There are two types of title loans: secured and unsecured. The difference is that with an unsecured loan (like a car), you don’t provide the lender with collateral in exchange for the loan.
With a secured loan, you provide collateral in exchange for the loan. For example, you could have your bank or vehicle title as collateral instead of giving your car as collateral.
Another difference between secured and unsecured loans is that you do not have to pay any interest, whereas with a secured loan, you have to pay monthly interest on the amount owed until it is repaid. are often used interchangeably in discussions about title loans.
The Terms of a Title Loan
The terms of a title loan are significant, so make sure you understand the basics. Below is a list of key terms you should be familiar with before getting a title loan.
Fees and Taxes
It is important to note that there are two types of title loan-related fees: the loan origination fee and the monthly processing fee.
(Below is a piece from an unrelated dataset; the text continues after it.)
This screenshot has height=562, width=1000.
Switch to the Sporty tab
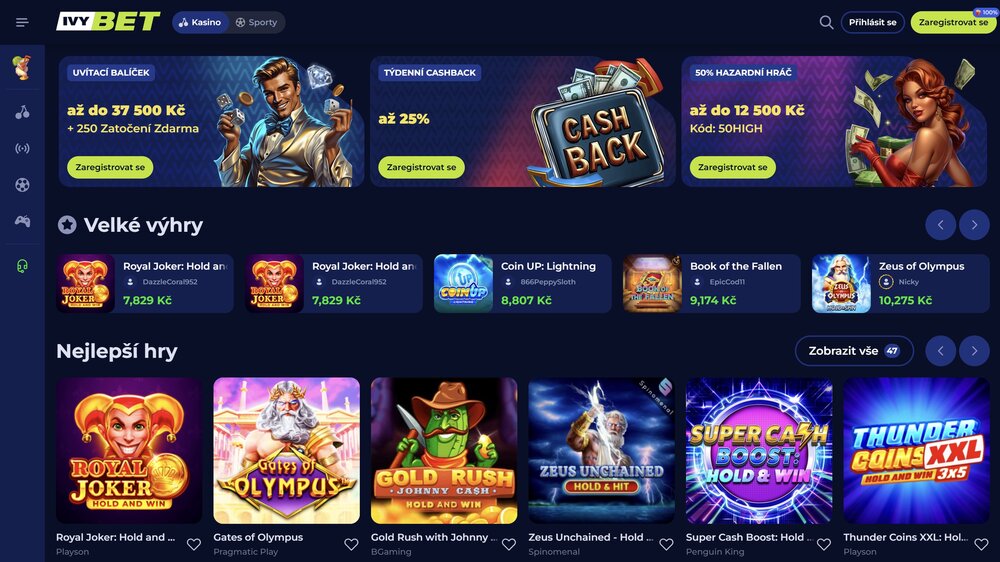pyautogui.click(x=256, y=22)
The purpose of the lending fee is to cover the cost of underwriting your loan, including third-party verification of your income and assets, credit checks, collections, and other steps. The interest rate on this type of loan is variable, but typically starts at 1 percent.
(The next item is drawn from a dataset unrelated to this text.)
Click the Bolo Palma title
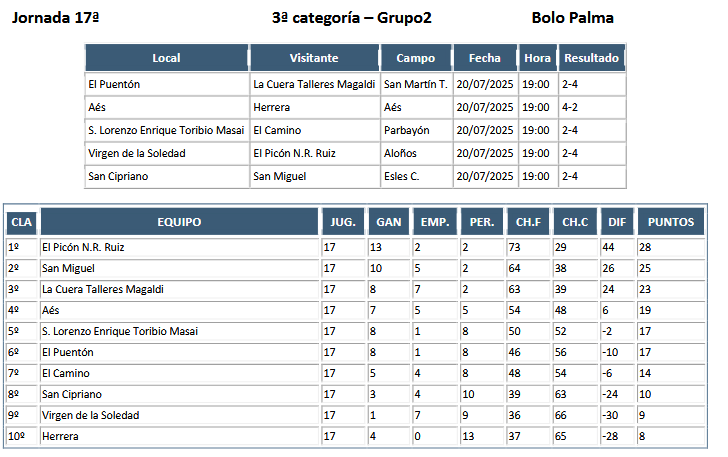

The monthly processing fee is a flat fee to cover the costs associated with administering your loan. These fees vary by state and can be as low as $1 or as high as $30 per month. Therefore, it is important to shop around for a lender to find out what you will pay for a title loan.
Title loan time frame
The timeframe for obtaining a title loan may vary depending on the lender. Most of the time it takes about 24 hours to get a loan. However, some lenders may take a week or two to approve your application.
This is because a lender needs to do more underwriting and research to ensure you qualify for the loan.
The last thing they want is for someone with bad credit to get a loan and not be able to pay it back. Because of this, it’s important to research your options before contacting your local bank or credit institution.
To find out if your local lender offers title loans, call them and ask about their interest rates, terms, and other borrowing options they offer, like payday loans or bank overdrafts.
Interest rates and duration of the loan
Title loans are short-term loans that can range from a few weeks to several months. The length of the loan depends on your credit rating and other factors, so you need to understand your options.
Interest rates on loans typically start at 30 percent, but can go as high as 60 percent, depending on creditworthiness and other factors. That means you could end up paying $600 on a $500 loan if you don’t repay the loan on time.
The interest you pay depends on the amount of money borrowed and the length of the loan. However, it is important to note that since lenders use risk analysis software when underwriting a title loan, interest rates are not fixed for different borrowers.
Title loans are an alternative to traditional loans because they allow you to borrow money without having to provide collateral. If for any reason you are considering a title loan, think about the risks and benefits before beginning the process.